EXERCISE OBJECTIVE: Starting with the line that holds "Task: Share the article on Facebook", repeat each line through the last one below, exactly. Pictures stay out.

BEGIN

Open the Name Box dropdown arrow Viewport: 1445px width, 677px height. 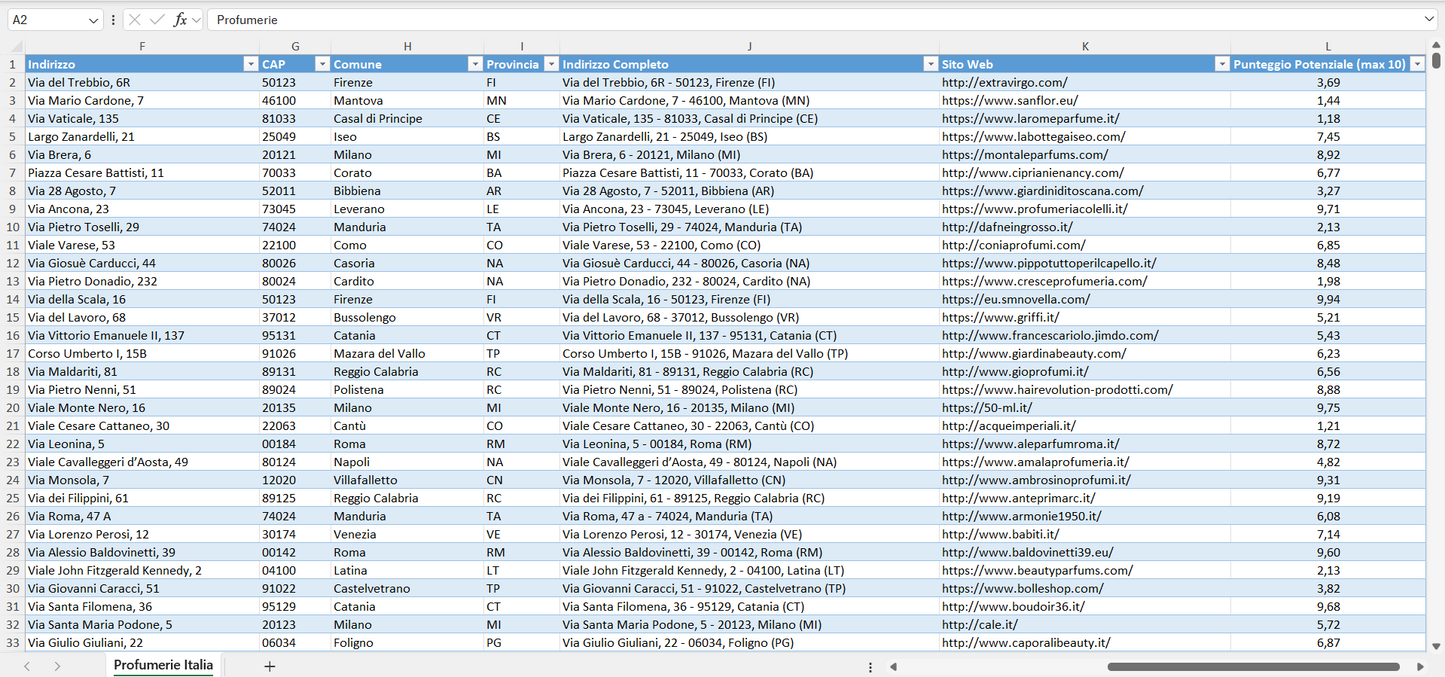(94, 20)
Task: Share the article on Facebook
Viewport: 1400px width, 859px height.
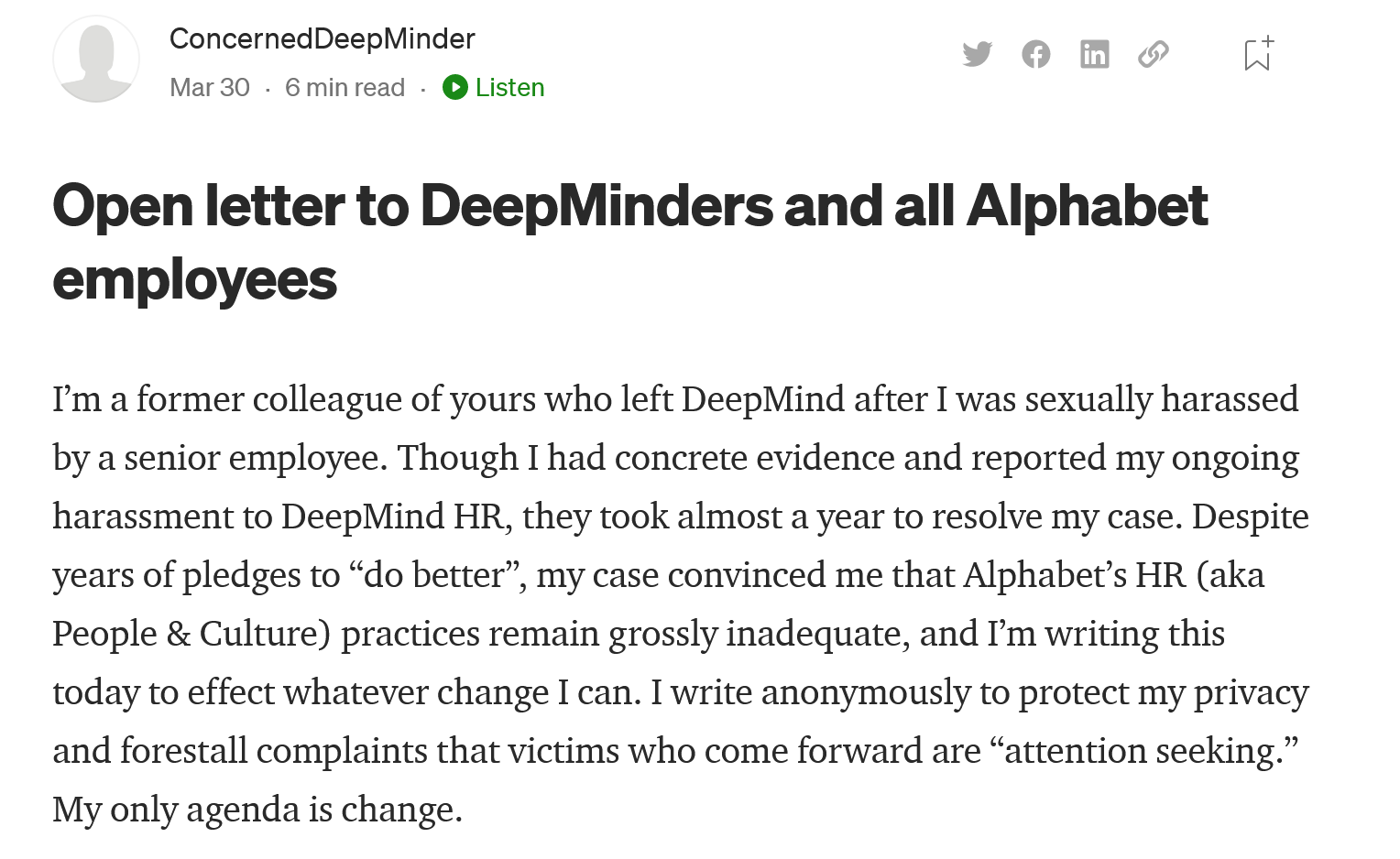Action: click(1035, 54)
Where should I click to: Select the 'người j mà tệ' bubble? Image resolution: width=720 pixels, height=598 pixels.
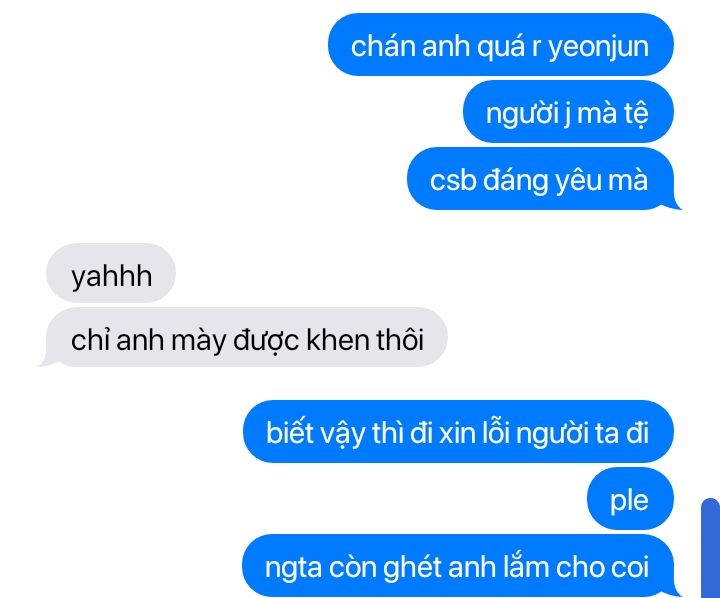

END

WRITTEN RESPONSE:
Task: Share the article on Facebook
Viewport: 1400px width, 859px height.
Action: click(1035, 54)
Where should I click to: Select the 'người j mà tệ' bubble? Image resolution: width=720 pixels, height=598 pixels.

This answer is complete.